Stored items:
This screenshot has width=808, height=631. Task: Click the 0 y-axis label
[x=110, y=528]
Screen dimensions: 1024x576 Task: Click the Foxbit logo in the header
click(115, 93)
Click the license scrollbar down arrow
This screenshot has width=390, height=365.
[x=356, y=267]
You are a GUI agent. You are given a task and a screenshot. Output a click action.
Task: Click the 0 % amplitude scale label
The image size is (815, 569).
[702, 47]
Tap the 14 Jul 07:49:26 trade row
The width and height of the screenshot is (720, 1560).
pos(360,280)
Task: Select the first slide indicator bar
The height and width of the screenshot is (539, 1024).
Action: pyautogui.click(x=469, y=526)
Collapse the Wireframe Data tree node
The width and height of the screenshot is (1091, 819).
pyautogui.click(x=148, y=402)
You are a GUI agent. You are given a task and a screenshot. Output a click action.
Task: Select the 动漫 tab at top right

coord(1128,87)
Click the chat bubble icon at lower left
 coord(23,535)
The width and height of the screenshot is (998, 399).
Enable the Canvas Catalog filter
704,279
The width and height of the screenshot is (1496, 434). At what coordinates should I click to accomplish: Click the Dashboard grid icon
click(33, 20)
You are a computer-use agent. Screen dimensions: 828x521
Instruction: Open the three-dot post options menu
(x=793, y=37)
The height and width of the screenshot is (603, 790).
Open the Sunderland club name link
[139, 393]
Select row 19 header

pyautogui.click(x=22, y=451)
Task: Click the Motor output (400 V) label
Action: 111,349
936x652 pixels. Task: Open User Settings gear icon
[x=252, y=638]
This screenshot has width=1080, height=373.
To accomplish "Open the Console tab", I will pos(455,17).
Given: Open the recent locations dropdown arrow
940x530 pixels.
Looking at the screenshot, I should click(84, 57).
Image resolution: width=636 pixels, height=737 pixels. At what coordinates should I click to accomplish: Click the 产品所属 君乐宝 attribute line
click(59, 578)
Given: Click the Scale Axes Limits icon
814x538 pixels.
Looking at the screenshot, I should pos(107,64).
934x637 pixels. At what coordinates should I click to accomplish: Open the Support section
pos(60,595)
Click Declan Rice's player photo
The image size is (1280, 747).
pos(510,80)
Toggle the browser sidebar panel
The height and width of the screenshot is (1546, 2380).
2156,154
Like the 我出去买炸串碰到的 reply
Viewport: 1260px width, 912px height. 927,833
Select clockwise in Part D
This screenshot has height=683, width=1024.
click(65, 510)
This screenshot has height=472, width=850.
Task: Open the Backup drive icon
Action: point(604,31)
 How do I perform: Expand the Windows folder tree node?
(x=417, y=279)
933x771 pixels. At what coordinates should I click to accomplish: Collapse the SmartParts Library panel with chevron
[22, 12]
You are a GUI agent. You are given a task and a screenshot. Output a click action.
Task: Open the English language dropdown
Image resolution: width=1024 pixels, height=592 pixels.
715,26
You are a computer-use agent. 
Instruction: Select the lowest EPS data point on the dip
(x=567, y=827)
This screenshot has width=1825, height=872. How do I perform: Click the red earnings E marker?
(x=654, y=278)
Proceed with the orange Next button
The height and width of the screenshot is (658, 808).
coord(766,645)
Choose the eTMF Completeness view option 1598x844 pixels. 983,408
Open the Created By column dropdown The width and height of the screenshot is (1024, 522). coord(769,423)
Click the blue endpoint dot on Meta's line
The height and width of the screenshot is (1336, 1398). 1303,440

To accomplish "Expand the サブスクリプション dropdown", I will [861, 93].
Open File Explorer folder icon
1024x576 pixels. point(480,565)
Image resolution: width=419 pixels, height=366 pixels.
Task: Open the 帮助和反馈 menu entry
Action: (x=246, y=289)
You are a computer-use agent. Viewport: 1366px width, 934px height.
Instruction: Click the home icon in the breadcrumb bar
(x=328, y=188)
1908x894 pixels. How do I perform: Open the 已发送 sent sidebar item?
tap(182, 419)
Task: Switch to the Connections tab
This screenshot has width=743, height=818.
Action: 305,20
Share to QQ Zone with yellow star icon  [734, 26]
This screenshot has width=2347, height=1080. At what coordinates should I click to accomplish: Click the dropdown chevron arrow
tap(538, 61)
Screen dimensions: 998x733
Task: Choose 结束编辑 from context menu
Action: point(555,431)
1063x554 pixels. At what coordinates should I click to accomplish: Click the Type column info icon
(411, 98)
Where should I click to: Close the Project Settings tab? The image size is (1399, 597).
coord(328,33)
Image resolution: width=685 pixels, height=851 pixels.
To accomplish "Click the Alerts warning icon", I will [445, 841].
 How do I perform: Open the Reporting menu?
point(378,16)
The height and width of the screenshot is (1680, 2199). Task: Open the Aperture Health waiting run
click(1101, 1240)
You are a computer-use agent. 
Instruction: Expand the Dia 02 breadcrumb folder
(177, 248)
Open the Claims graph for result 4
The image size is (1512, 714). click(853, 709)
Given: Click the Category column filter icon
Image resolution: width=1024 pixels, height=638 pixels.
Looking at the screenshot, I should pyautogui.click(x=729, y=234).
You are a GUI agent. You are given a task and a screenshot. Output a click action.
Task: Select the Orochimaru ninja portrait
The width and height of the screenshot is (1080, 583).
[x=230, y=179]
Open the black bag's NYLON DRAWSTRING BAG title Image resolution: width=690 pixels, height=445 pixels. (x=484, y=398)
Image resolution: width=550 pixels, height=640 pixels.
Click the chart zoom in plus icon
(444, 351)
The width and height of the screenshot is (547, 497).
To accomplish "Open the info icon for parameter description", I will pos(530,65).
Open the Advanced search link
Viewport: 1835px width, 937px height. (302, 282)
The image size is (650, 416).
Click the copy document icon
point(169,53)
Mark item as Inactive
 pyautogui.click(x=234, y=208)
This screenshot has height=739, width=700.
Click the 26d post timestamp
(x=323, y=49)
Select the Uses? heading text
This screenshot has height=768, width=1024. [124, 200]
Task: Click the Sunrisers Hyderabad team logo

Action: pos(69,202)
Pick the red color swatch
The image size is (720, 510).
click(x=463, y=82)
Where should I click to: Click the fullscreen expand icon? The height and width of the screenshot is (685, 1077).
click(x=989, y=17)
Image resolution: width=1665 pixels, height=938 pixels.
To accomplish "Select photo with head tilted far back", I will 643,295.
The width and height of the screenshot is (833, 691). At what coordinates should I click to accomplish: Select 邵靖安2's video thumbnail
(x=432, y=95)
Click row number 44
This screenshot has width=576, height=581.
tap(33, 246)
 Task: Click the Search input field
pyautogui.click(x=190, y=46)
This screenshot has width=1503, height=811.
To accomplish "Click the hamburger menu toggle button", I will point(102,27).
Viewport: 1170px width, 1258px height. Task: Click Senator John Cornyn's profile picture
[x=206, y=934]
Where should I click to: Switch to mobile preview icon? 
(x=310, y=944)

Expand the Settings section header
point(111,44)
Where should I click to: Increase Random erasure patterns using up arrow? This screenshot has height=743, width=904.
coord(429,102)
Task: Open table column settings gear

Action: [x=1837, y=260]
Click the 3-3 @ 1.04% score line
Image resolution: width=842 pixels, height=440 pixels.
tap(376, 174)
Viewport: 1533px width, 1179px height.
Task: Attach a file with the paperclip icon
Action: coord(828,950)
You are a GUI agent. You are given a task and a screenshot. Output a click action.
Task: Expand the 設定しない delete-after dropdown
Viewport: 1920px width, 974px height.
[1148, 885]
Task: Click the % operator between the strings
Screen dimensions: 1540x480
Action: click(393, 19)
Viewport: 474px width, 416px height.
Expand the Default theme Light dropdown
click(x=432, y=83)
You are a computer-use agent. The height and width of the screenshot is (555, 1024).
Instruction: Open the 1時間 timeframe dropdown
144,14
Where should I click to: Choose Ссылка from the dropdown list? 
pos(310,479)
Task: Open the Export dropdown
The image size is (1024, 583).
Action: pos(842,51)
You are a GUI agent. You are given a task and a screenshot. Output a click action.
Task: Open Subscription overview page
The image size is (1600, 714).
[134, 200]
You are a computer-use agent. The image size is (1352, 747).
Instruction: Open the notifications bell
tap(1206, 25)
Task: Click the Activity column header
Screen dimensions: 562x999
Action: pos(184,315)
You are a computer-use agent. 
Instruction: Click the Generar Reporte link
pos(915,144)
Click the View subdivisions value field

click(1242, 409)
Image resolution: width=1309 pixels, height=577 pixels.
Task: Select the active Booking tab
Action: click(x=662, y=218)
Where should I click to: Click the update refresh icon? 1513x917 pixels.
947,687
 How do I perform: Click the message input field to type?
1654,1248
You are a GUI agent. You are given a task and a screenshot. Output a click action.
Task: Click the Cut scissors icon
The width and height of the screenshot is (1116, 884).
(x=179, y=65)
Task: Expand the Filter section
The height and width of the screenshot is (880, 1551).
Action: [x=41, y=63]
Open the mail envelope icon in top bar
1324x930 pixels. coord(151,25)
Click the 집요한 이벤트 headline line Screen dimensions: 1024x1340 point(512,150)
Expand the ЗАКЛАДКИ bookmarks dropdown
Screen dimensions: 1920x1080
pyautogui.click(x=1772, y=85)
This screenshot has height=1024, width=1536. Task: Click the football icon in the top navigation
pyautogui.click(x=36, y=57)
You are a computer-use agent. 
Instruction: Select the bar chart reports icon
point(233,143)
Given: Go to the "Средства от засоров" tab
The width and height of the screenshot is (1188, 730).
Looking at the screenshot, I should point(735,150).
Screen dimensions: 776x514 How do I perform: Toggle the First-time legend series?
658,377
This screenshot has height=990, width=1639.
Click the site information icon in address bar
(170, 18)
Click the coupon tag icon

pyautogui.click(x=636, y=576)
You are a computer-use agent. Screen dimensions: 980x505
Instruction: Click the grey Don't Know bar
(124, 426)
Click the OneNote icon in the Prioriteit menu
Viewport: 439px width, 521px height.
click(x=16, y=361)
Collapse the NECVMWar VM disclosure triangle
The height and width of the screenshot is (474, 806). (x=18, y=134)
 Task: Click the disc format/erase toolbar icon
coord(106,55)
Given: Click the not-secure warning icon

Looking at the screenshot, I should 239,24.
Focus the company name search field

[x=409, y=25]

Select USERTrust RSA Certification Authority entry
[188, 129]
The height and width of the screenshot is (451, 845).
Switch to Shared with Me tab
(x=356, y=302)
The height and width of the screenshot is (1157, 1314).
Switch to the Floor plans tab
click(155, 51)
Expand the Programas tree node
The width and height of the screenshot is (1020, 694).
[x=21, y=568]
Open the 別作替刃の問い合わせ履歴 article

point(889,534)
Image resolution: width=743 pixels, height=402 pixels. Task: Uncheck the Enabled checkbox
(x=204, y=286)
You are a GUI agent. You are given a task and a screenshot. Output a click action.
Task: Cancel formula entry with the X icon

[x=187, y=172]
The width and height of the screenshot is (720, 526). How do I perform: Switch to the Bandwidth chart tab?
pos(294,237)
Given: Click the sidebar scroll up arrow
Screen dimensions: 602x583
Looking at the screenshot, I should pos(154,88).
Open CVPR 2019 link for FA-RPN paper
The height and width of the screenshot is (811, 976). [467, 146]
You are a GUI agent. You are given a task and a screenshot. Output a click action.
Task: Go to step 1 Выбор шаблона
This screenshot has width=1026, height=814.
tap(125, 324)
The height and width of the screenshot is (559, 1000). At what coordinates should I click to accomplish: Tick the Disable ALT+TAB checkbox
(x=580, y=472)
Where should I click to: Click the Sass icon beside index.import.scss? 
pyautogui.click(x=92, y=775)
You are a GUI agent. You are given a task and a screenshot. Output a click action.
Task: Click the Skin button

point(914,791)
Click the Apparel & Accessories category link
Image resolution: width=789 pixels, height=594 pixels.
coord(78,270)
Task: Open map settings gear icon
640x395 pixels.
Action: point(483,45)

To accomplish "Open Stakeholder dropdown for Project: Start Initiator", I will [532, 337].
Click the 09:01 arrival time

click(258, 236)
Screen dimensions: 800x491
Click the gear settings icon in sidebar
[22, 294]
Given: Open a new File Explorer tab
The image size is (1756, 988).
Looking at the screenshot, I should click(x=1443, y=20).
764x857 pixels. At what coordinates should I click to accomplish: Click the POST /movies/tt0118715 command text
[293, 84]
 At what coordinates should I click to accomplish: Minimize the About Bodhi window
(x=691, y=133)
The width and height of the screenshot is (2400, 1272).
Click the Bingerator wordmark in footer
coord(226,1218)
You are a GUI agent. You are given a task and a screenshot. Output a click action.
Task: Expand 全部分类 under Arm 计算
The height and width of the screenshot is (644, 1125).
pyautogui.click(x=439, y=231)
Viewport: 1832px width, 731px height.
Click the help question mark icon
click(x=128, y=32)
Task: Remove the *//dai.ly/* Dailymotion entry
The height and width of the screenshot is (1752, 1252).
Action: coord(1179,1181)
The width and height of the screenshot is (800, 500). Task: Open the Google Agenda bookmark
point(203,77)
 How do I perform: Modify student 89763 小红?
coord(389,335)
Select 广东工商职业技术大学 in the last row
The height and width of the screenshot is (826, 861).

TASK STATEMENT: From the records above, quote only the lines running from the line with "Click the help question mark icon" to the line with "Select 广东工商职业技术大学 in the last row", both lines included.

OUTPUT FOR THIS EXERCISE:
Click the help question mark icon
click(x=128, y=32)
Task: Remove the *//dai.ly/* Dailymotion entry
The height and width of the screenshot is (1752, 1252).
Action: coord(1179,1181)
The width and height of the screenshot is (800, 500). Task: Open the Google Agenda bookmark
point(203,77)
 How do I perform: Modify student 89763 小红?
coord(389,335)
Select 广东工商职业技术大学 in the last row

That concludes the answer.